━━━ SELECTION ━━━

Your new mash tun / RIMS Tube controller Thanks for buying your controller from us!!! Your controller is based on the MYPIN TA4 series PID controller. Unlike cheap REX branded controllers, MYPIN controllers are manufactured in China using modern Surface Mount technology. This is the same technology used to manufacture your high quality cell phone.

Controller safety We use only aluminum housings for our controllers. We could save $10 to $30 per controller by switching to plastic housings. But we want to make sure if the unthinkable happens, that if your controller were to fail, all of the energy is safely contained inside your controller housing. We can't make that guarantee with a plastic housing and neither can anyone else with a plastic housing. Under the wrong conditions a plastic housing could melt down, catch on fire and burn your house down! All of our controllers have been tested behind GFCI and are GFCI compliant. We highly recommend that you run your controller on a GFCI protected circuit. But even with GFCI you are mashing with live power and it takes very little current to kill, so please follow these basic safety rules. 1. 2. 3. 4. 5. 6.

━━━

§ WRITTEN TASK
Using the controller page above, decide whether each statement agrees with it: (a) the controllers come in plastic housings to keep costs down; (b) every controller has been tested behind GFCI; (c) the controller is built on a REX branded unit. Answer yes or no for each, quoting the words that decide it.

━━━ DATASET EXCERPT ━━━

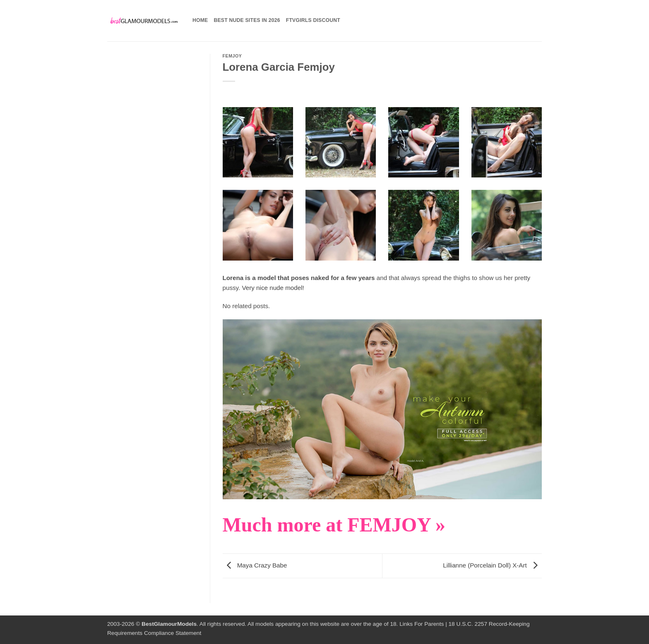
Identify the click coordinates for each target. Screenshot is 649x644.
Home (200, 20)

━━━

§ OUTPUT OF THE TASK
(a) No: "We use only aluminum housings for our controllers."
(b) Yes: "All of our controllers have been tested behind GFCI and are GFCI compliant."
(c) No: "Your controller is based on the MYPIN TA4 series PID controller."